## Task goal
Repeat exactly the lines of the entries below from the one with "Task: Select the Bill folder name label" through the one with "You are a computer-use agent. The", both ends included, and nothing else.

[Records drawn from a dataset]
-- -- --

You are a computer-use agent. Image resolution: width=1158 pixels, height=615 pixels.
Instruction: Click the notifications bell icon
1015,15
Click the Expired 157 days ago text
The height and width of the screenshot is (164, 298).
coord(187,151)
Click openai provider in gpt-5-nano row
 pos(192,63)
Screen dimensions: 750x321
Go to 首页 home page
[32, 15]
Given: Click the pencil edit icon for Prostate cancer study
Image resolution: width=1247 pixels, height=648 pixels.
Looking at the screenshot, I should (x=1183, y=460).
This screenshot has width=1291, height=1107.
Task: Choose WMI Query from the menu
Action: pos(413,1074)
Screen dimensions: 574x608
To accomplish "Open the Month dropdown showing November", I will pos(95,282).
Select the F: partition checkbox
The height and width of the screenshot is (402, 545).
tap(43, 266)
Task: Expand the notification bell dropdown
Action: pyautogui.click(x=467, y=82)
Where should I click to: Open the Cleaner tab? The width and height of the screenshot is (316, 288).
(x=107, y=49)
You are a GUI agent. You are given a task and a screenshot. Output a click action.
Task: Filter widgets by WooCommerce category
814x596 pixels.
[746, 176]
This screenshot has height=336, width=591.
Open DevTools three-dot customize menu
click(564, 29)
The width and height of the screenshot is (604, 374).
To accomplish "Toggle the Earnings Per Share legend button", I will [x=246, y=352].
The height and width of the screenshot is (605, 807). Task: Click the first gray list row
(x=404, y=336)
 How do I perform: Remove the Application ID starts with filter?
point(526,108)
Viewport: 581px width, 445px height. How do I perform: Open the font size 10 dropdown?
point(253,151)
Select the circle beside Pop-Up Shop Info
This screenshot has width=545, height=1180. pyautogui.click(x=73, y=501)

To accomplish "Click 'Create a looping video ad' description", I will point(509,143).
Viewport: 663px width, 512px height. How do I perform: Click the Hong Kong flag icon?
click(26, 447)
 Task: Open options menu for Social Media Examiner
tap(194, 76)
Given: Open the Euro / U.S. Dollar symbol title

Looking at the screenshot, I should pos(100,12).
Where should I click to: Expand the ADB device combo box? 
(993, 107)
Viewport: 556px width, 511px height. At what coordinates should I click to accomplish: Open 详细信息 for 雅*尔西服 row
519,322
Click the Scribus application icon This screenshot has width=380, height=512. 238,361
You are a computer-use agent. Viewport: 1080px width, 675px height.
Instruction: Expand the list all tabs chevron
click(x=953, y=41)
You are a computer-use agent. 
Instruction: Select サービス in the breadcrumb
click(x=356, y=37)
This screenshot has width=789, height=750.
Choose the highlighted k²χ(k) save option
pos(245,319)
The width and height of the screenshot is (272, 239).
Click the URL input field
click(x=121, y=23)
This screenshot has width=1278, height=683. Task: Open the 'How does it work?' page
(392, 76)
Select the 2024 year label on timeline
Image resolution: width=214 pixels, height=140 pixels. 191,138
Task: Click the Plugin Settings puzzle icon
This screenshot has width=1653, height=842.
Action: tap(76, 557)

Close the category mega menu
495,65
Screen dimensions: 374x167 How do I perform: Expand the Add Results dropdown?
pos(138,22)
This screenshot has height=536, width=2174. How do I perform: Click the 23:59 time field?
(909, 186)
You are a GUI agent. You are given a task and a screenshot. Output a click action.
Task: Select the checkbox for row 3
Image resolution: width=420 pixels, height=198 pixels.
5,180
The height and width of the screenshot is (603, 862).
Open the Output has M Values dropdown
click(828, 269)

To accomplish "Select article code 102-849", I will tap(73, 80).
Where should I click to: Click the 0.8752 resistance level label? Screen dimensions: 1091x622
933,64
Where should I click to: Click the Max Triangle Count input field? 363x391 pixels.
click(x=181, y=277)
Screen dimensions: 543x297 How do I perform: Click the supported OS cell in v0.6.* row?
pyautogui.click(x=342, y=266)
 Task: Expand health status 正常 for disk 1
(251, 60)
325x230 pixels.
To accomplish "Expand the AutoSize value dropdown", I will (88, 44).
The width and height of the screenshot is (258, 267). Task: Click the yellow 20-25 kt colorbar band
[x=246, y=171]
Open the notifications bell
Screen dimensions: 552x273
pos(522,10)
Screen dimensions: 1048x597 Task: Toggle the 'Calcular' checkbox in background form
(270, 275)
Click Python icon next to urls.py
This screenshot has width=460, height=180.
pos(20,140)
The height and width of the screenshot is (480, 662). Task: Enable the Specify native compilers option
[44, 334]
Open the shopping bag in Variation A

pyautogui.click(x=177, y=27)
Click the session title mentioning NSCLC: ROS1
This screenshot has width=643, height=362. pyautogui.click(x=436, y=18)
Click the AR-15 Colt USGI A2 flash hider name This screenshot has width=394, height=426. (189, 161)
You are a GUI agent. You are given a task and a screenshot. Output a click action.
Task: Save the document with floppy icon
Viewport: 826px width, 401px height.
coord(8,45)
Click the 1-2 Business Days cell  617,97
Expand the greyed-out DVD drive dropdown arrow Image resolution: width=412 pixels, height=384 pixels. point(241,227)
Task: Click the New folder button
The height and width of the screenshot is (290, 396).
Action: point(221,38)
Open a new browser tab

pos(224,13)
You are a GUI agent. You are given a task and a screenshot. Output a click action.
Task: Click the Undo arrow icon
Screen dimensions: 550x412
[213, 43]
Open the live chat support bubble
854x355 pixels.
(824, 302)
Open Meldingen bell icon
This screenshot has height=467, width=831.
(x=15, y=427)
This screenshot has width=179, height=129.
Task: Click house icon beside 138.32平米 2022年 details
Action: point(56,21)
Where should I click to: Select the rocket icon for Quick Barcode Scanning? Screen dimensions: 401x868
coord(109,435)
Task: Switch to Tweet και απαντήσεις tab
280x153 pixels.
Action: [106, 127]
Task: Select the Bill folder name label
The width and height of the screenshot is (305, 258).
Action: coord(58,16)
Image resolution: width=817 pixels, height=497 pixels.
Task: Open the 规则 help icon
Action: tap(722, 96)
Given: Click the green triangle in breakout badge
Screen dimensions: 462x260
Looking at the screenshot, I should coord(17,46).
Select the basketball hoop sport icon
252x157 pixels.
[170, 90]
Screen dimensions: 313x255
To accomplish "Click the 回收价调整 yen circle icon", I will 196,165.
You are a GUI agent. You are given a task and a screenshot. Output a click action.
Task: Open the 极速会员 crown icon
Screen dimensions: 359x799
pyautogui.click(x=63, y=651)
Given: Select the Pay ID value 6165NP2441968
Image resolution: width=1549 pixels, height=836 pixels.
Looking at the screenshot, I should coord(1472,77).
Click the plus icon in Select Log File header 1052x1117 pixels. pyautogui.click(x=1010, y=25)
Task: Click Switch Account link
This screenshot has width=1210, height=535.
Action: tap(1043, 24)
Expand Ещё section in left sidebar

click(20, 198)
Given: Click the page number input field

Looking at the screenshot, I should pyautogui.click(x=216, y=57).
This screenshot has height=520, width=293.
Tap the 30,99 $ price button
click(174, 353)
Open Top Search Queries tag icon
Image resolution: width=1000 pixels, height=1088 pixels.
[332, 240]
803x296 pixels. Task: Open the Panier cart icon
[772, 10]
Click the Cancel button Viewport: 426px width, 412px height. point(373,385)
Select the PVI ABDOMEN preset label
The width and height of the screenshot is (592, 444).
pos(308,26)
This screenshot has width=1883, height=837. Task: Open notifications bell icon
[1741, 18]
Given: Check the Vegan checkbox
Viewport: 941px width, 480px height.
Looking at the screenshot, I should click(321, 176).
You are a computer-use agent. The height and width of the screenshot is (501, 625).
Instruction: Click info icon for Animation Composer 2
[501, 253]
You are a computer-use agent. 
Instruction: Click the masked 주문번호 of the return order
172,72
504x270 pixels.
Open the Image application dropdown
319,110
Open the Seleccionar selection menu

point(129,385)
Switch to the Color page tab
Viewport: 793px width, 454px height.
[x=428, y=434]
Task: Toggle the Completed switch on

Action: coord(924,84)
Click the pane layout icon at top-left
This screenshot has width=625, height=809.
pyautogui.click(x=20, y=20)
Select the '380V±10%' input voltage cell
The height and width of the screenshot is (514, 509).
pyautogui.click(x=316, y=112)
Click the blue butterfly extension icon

-- -- --

## Result of this task
Task: Select the Bill folder name label
The width and height of the screenshot is (305, 258).
Action: coord(58,16)
Image resolution: width=817 pixels, height=497 pixels.
Task: Open the 规则 help icon
Action: tap(722, 96)
Given: Click the green triangle in breakout badge
Screen dimensions: 462x260
Looking at the screenshot, I should coord(17,46).
Select the basketball hoop sport icon
252x157 pixels.
[170, 90]
Screen dimensions: 313x255
To accomplish "Click the 回收价调整 yen circle icon", I will 196,165.
You are a GUI agent. You are given a task and a screenshot. Output a click action.
Task: Open the 极速会员 crown icon
Screen dimensions: 359x799
pyautogui.click(x=63, y=651)
Given: Select the Pay ID value 6165NP2441968
Image resolution: width=1549 pixels, height=836 pixels.
Looking at the screenshot, I should coord(1472,77).
Click the plus icon in Select Log File header 1052x1117 pixels. pyautogui.click(x=1010, y=25)
Task: Click Switch Account link
This screenshot has width=1210, height=535.
Action: tap(1043, 24)
Expand Ещё section in left sidebar

click(20, 198)
Given: Click the page number input field

Looking at the screenshot, I should pyautogui.click(x=216, y=57).
This screenshot has height=520, width=293.
Tap the 30,99 $ price button
click(174, 353)
Open Top Search Queries tag icon
Image resolution: width=1000 pixels, height=1088 pixels.
[332, 240]
803x296 pixels. Task: Open the Panier cart icon
[772, 10]
Click the Cancel button Viewport: 426px width, 412px height. point(373,385)
Select the PVI ABDOMEN preset label
The width and height of the screenshot is (592, 444).
pos(308,26)
This screenshot has width=1883, height=837. Task: Open notifications bell icon
[1741, 18]
Given: Check the Vegan checkbox
Viewport: 941px width, 480px height.
Looking at the screenshot, I should click(321, 176).
You are a computer-use agent. The height and width of the screenshot is (501, 625).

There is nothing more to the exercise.